AWM delivers dramatic improvements in training efficiency across multiple benchmarks and model backbones, including Stable Diffusion 3.5 Medium (SD3.5M) and FLUX. On GenEval, AWM matches Flow-GRPO's overall score (0.95) with an 8.02× speed-up in GPU hours. For OCR and PickScore tasks, AWM achieves up to 24× faster convergence without compromising generation quality.

Figure 4: SD3.5M OCR. AWM achieves target accuracy with 23.6× less compute than Flow-GRPO.

Figure 5: Visual comparison before and after AWM training. AWM improves compositional and text rendering fidelity on GenEval and OCR prompts.

Figure 6: SD3.5M Time. Ablation on timestep sampling, KL strength, and data reuse shows robust performance and stable convergence.

AWM consistently outperforms DDPO-based methods in terms of wall-clock efficiency, with no degradation in sample quality. Visualizations confirm improved adherence to compositional and text rendering constraints after AWM training.

Ablation Studies

Ablations on timestep sampling distribution, KL regularization strength, and data reuse strategies demonstrate that AWM is robust to hyperparameter choices. Discrete and uniform timestep sampling yield similar results, while KL regularization in the range $[0.4, 1.0]$ is optimal for stability and speed. Mixed on-policy/off-policy updates enable efficient data reuse without loss of performance.

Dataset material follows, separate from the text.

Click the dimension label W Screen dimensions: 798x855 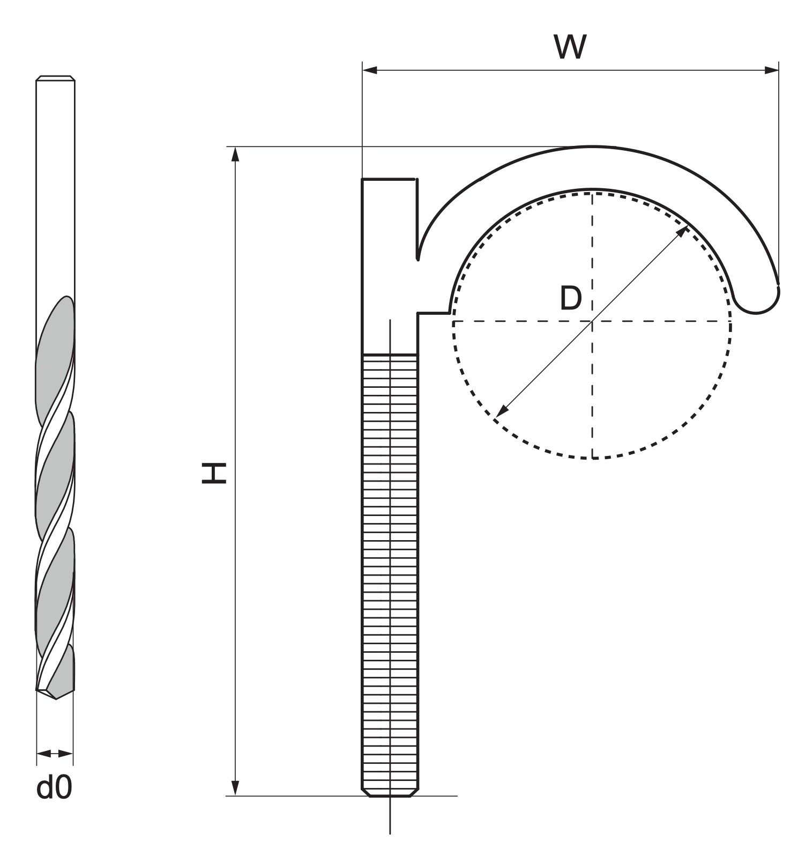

Practical and Theoretical Implications

AWM unifies RL post-training and pretraining for diffusion models under a single, policy-gradient–consistent objective, mirroring the alignment found in LLMs. This conceptual symmetry simplifies the training pipeline, reduces the need for custom sampling strategies, and enables the use of advanced ODE/SDE samplers. The variance reduction achieved by AWM translates directly into faster convergence and lower computational cost, making RL post-training practical for large-scale diffusion models.

Theoretically, the work clarifies the relationship between DDPO and score matching, quantifies the impact of noisy conditioning, and provides a foundation for future RL algorithms that maintain alignment with pretraining objectives. Practically, AWM enables efficient reward-driven fine-tuning of diffusion models for tasks requiring compositionality, text rendering, and human preference alignment.

Future Directions

Potential future developments include:

• Extending AWM to support deeper off-policy data reuse and more sophisticated advantage estimation.
• Leveraging advanced ODE/SDE samplers for further improvements in sample quality and speed.
• Applying AWM to other generative domains (e.g., video, 3D synthesis) and reward functions.
• Investigating the integration of AWM with step-distilled models for accelerated sampling.

Conclusion

The paper establishes a rigorous theoretical connection between DDPO and score matching, identifies variance amplification as a key bottleneck, and introduces AWM as a principled, efficient alternative. AWM achieves up to $24\times$ faster convergence than Flow-GRPO on SD3.5M and FLUX, with no loss in generation quality. The method unifies RL post-training and pretraining for diffusion models, providing both practical efficiency and conceptual clarity for future research and deployment.